Recorded data
#####
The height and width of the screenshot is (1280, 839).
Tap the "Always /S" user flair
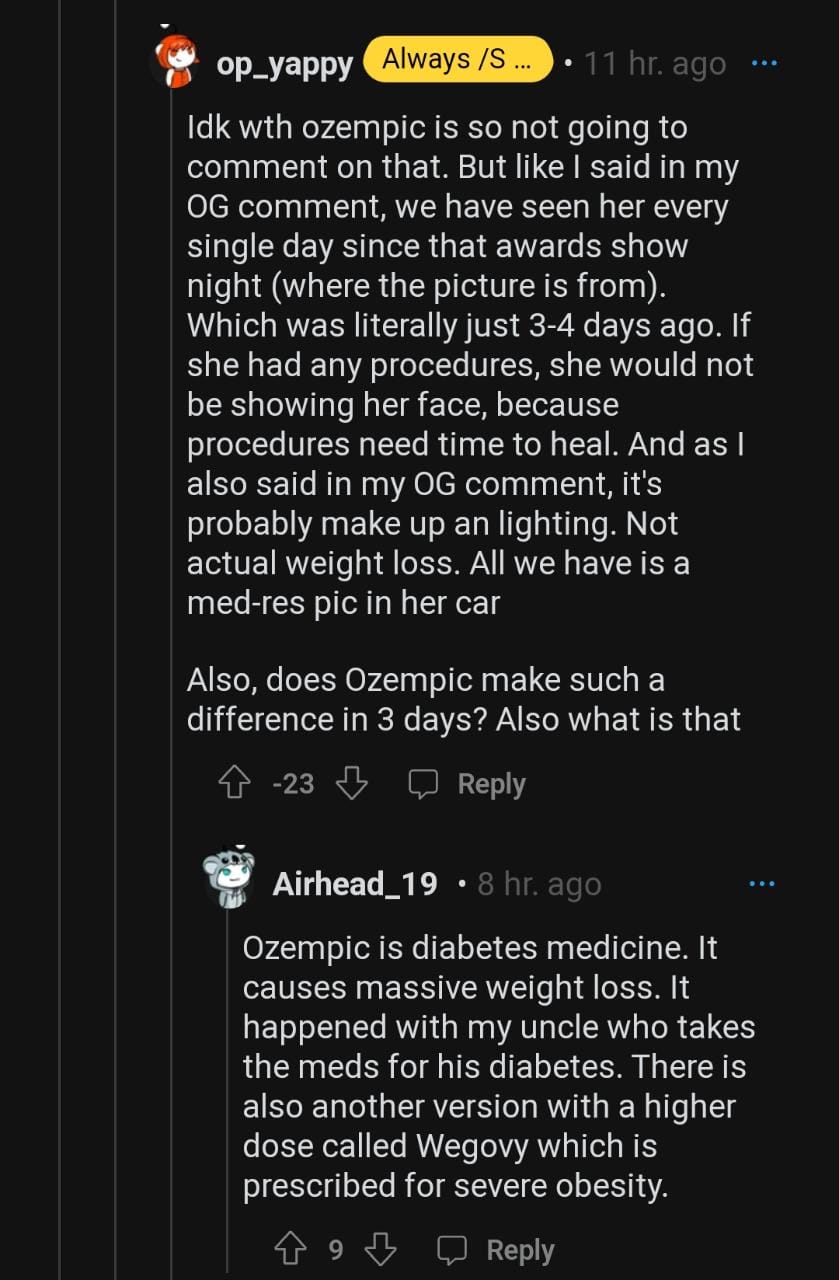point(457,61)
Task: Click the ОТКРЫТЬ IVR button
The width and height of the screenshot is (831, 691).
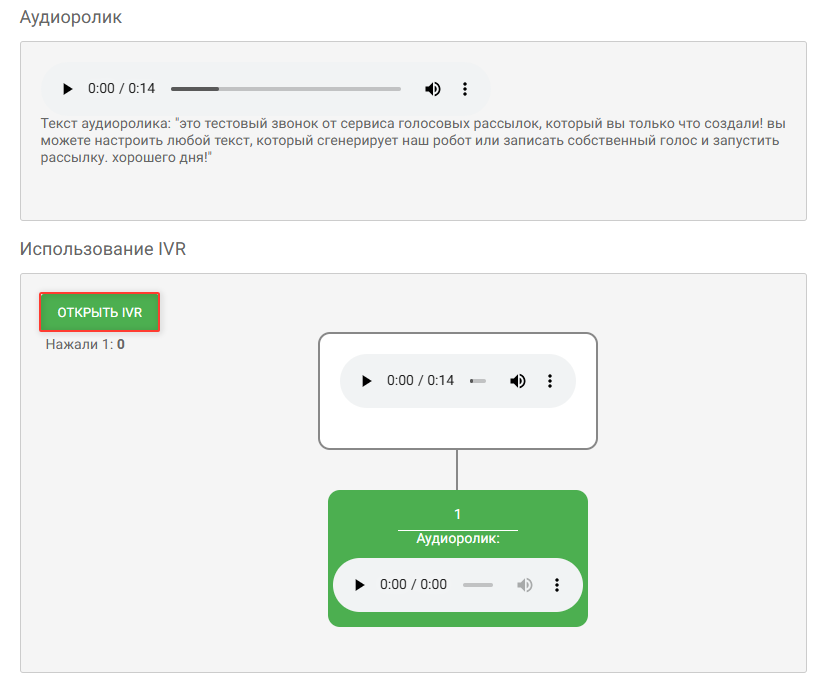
#####
** Task to complete **
Present every line of the rows above as a numbered list, skipping blank lines and omitting the pictures.

** Task output **
1. The height and width of the screenshot is (1280, 839).
2. Tap the "Always /S" user flair
3. point(457,61)
4. Task: Click the ОТКРЫТЬ IVR button
5. The width and height of the screenshot is (831, 691).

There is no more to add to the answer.